## PROVIDED TEXT:
• • • • •

Where is Pulp Fiction?

Genres by average rating

Execution plan

Code implementation (.NET code sample)

Results

Winner: Film-Noir

Genres by average rating
Results obtained in 39,21sAverage Rating Genre
3,925728 Film-Noir
3,791466 War
3,705281 Documentary
3,685044 Crime
3,677185 Drama
3,670169 Mystery
3,614946 Animation
3,603712 IMAX
3,585755 Western
3,554716 Musical
3,542712 Romance
3,522964 Thriller
3,517445 Adventure
3,511589 Fantasy
3,478143 Sci-Fi
3,466592 Action
3,432507 Children
3,423993 Comedy
3,326379 (no genres listed)
3,293563 Horror

We all love Film-Noir movies, don’t we?

Most commonly correlated genres

Execution plan

Code implementation (Python code sample)

Results

Winner: Drama/Romance

Genres combinations:List obtained in: 9.95sTimes related Genre Most related genre
2406 Action Drama
1652 Adventure Action
1015 Animation Children
1169 Children Comedy
4603 Comedy Drama
2996 Crime Drama
245 Documentary Drama
4654 Drama Romance
836 Fantasy Comedy
258 Film-Noir Drama
2181 Horror Thriller
100 IMAX Action
519 Musical Comedy
1466 Mystery Thriller
4654 Romance Drama
1185 Sci-Fi Action
3510 Thriller Drama
1348 War Drama
300 Western Action

Drama and romance? Wasn’t it obvious from the beginning?

Benchmarking

We obtained six different metrics from the same data origin and benchmarked executions running with three different worker configurations:

  • * workers: uses as many threads as the number of processors available to the Java virtual machine (it uses Runtime.getRuntime.availableProcessors() to know the number). For our benchmarking tests, * will represent 8 cores.
  • 2 workers
  • 1 worker (no parallel processing)

As we can appreciate in the table below, every calculation had its fastest execution time using the greatest amount of workers. Meanwhile, the slowest execution for every metric is the one with a single worker.

Metric                             Workers    Elapsed time (min:sec)
Best films by ratings                    *                 00:17.244
Best films by ratings                    2                 00:27.314
Best films by rating                     1                 00:39.630
Most rated films                         *                 00:14.066
Most rated films                         2                 00:19.650
Most rated films                         1                 00:28.065
Global ratings by user, by category      *                 00:58.422
Global ratings by user, by category      2                 01:06.391
Global ratings by user, by category      1                 01:35.265
Users with overall lowest ratings given  *                 00:17.027
Users with overall lowest ratings given  2                 00:24.413
Users with overall lowest ratings given  1                 00:40.309
Genres by overall rating                 *                 00:15.859
Genres by overall rating                 2                 00:26.676
Genres by overall rating                 1                 00:41.311
Most commonly correlated genres          *                 00:09.958
Most commonly correlated genres          2                 00:10.976
Most commonly correlated genres          1                 00:17.365

Specs used for benchmarking

  • CPU: Intel i7–10510U 1.80GHz
  • 4 cores (8 logical processors)

• • • • •

## EXERCISE SET:
A – In the movie-ratings benchmark text, how many cores does the * worker setting represent in the benchmarking tests?
B – Write a continuation of the movie-ratings benchmark text from its last line.
The lines after this point are separate material, apart from the movie-ratings benchmark text.

## GIVEN MATERIAL:
• • • • •

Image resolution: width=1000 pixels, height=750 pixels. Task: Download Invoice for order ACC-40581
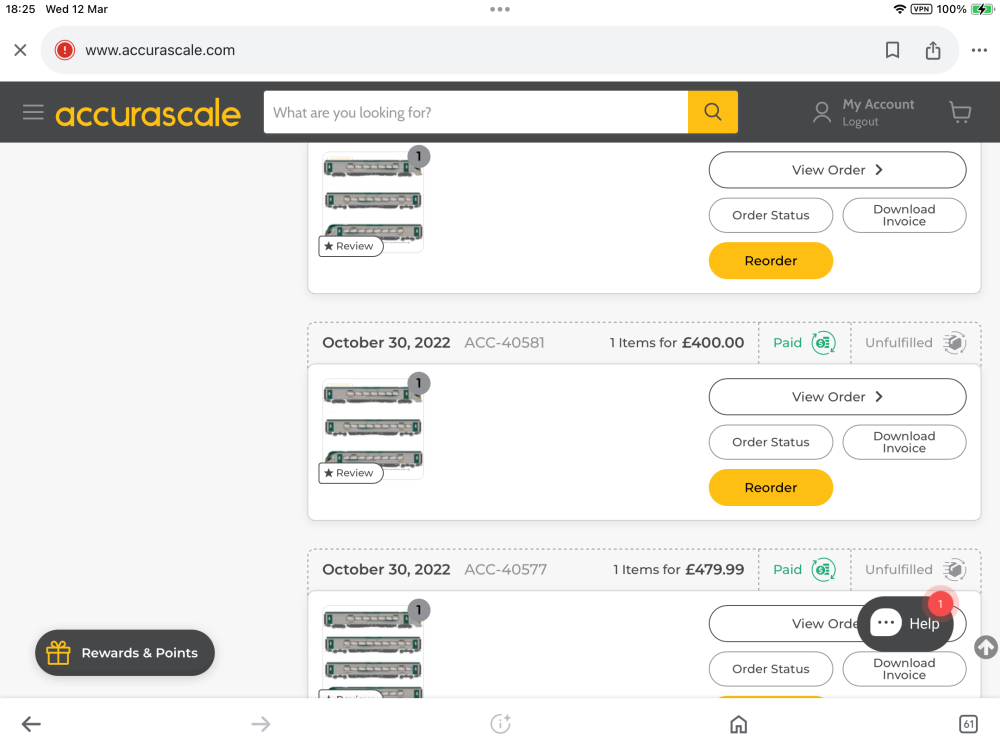pos(904,442)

• • • • •

## REPLIES:
A – 8 cores.

B –
  • RAM: 16GB

Conclusion

Throughout this article, we have been able to understand how to use Spark to perform data analysis using Java, Python, Scala and .NET, by performing simple SQL-like operations to obtain six different metrics from a big dataset, also correlating data from different sources.

We benchmarked the execution on regular computers with three different worker threads configurations:

  • Free # of workers (limited by # of logical processors)
  • Two workers
  • Single worker

Comparing those results, we were able to confirm that the six metrics ran faster with a free amount of workers. Thus, we can conclude that Spark takes advantage of parallel processing out-of-the-box, by using the Dataframe API, which is heavily optimized towards performance with low-to-none manual tweaks to be implemented. There is no recommended number of workers as it will depend on each specific case, most related with dataset size & operations performed to reach the expected results.

When would you want to use Apache Spark?

There’s no golden rule regarding when to use or not to use Spark, but let’s list some of the most common go-to scenarios:

  • When you need to perform intensive data analysis over huge datasets, where typical libs & tools wouldn’t suffice
  • When there’s a need to process (near) real-time streaming data, especially if a response needs to be yield
  • Performing complex data analysis based on patterns, such as clustering
  • Machine learning tasks in general (from training ML models to running predictions)

Finally, let’s mention two single no go-to scenarios:

  • Working with small datasets. Since there’s no gain on using Spark to process low amounts of data compared to traditional, low-weight libs, it would be a wiser choice to stick to one of those instead
  • Multi-user systems, with shared memory. This is not possible due to Spark architecture itself, as worker nodes don’t communicate with each other

Appendix A: Benchmarking results

Free workers (local [*])

Two workers (local [2])

Single worker (local[1])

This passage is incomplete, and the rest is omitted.